En outre, il incombera toujours au créancier de démontrer l’existence d’un manquement contractuel ainsi que d’un préjudice constituant la suite immédiate et directe de ce manquement, conformément à l’article 1231-4 du Code civil. La distinction réside ainsi principalement dans l’étendue de la preuve à rapporter : en présence d’une obligation de moyens, le créancier devra établir une faute du débiteur, tandis qu’en présence d’une obligation de résultat, la seule inexécution du résultat permet de présumer la faute, sauf cause étrangère.

       2. Dans quelles limites ?

Dans la négociation d’un contrat commercial, l’exigence d’une obligation de résultat peut apparaître, à première vue, comme une garantie renforcée pour le client.
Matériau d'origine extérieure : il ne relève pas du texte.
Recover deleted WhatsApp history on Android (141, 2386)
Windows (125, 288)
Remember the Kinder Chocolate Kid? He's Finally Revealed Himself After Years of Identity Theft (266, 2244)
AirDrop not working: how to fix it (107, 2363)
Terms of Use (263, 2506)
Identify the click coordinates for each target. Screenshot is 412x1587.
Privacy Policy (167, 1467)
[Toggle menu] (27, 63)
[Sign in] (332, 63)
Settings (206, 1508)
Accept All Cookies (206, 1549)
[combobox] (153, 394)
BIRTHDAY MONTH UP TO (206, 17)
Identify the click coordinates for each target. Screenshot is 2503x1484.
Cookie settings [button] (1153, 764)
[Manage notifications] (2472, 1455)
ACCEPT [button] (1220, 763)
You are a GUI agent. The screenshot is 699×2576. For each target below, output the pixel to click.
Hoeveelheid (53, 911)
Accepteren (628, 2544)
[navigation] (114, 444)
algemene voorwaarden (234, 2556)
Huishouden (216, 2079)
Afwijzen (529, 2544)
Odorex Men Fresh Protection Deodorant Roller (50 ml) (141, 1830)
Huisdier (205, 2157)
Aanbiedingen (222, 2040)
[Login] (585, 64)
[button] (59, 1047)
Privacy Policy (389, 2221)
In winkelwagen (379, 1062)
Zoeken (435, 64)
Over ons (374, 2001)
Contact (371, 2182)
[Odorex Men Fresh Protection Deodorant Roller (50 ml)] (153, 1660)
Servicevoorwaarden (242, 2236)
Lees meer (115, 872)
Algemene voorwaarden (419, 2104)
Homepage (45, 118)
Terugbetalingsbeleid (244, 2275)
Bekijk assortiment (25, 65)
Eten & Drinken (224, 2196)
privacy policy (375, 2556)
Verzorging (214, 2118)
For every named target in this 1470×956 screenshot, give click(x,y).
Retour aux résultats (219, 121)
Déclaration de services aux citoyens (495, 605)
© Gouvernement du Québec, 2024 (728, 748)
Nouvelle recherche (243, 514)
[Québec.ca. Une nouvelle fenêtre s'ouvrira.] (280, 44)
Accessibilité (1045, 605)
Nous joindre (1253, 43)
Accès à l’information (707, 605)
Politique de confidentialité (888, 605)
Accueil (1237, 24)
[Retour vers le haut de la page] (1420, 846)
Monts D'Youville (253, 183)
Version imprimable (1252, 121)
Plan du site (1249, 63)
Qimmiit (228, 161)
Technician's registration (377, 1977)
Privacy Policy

Elle n’est toutefois pas toujours adaptée. En effet, certaines prestations comportent un aléa intrinsèque, qu’il soit technique, humain ou économique, rendant inappropriée une telle qualification. En outre, l’imposition d’une obligation de résultat peut entraîner un renchérissement du coût de la prestation ou inciter le prestataire à restreindre son périmètre d’intervention. À l’inverse, l’obligation de moyens, notamment dans sa forme renforcée, permet bien souvent une allocation plus réaliste du risque, en adéquation avec la nature de la prestation et les conditions de son exécution.

La liberté contractuelle permet ainsi d’organiser une répartition du risque adaptée aux spécificités de la relation contractuelle. En pratique, de nombreux contrats retiennent une approche combinée, certaines obligations étant qualifiées d’obligations de résultat, en particulier lorsqu’elles portent sur des éléments essentiels du contrat, tandis que les autres relèvent d’une obligation de moyens. La négociation de cette qualification s’inscrit par ailleurs dans une réflexion plus large relative à l’équilibre contractuel, notamment en lien avec les clauses limitatives ou exonératoires de responsabilité.

Se pose aussi la question de la possibilité et de l’opportunité de déroger à une jurisprudence constante dans le cadre d’une négociation contractuelle. Par exemple, dans le cadre d’un contrat de construction, baisser les exigences en atténuant l’obligation de résultat pour tenir compte de certaines conditions dans lesquelles le contrat doit être exécuté. Dans quelle mesure un tribunal pourrait-il remettre en cause une telle renégociation, surtout entre deux professionnels, au motif que la jurisprudence constante impose une obligation de résultat?

Enfin, il convient de rappeler que la distinction entre obligation de moyens et obligation de résultat constitue une spécificité du droit civil français, plus largement des systèmes de tradition romano-germanique. Elle demeure étrangère au droit anglo-saxon, qui ne recourt pas à cette catégorisation et appréhende les engagements contractuels de manière unifiée à travers le contenu du contrat et le mécanisme général du breach of contract. Cette divergence justifie une vigilance particulière dans les contrats internationaux, notamment lorsque ceux-ci sont rédigés en droit français mais susceptibles d’être interprétés ou appliqués par une juridiction étrangère.

En définitive, la distinction entre obligation de moyens et obligation de résultat ne détermine pas l’existence de l’obligation d’exécuter la prestation, mais constitue avant tout un outil de répartition du risque et de gestion de la preuve en cas de litige, au cœur de la stratégie de négociation contractuelle.